Showing posts with label crappity crap crap. Show all posts
Showing posts with label crappity crap crap. Show all posts

Monday, June 08, 2009

Catching Up With Your Past


There's really no escaping it, for better or worse.

Things I thought I'd dealt with and cremated are coming back to life almost in front of my eyes. This sludge bubbling up from the depths is making icky puddles in what I thought was a healthy patch of grass.

It's stuff I don't know what to do with. I've run out of mental cartons. Like the stuff that keeps piling up on my kitchen counter. I have no real place to put it.

I need to purge this crap from my head, but I'm not ready for a lobotomy. And there's no Goodwill drop-off for this kind of crap. What a sad thrift store that would be. Thousands of urine-stained mattresses.

The Universe has a way of forcing us to confront our issues. Change it or accept it and move on, but you won't be able to escape it. Not for long.

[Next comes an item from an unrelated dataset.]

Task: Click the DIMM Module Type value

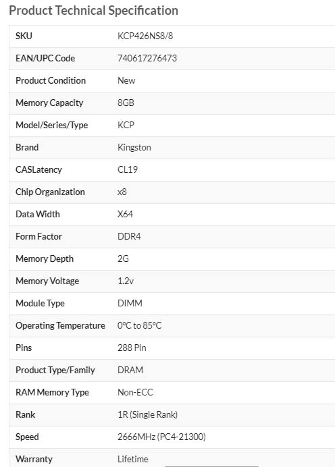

One thing, or person, I'm glad to have not escaped entirely just got in touch with me through ye olde past-facer, Facebook. He was a friend from my former life and when I left that life, I cut all ties to it. My own witness relocation program.

He happened to speak with the ex (after 12 years of cutting him out of his life) and afterward, felt compelled to track me down to tell me I'd done the right thing. That was great. It's been 13 years since we last spoke and after exchanging emails, it was like no time had passed. He's still a solid, good person and it's a pleasure to be reconnected.

As for the other crap, I expect The Universe will help me build the appropriate cartons to cram all that negative shit into and light it all on fire. But I need to do it quick because I'm running out of space.

Tuesday, May 01, 2007

Ass End of April


Sure am happy May is here - April sucked.

A couple of weeks ago David was suddenly "reassigned" at his job without any warning or rationale, after five years of stellar performance and constant, consistent high praise.

The reason they first gave was that a few deliverables weren't on target. Deliverables he had no clear requirements for, nor any feedback to guide the direction, despite repeated requests for requirements and reviews.

The second reason had something to do with supervisory style, yet, he was not a supervisor. What's next - he was coming in too early and staying a little too late? What's the actual story kids?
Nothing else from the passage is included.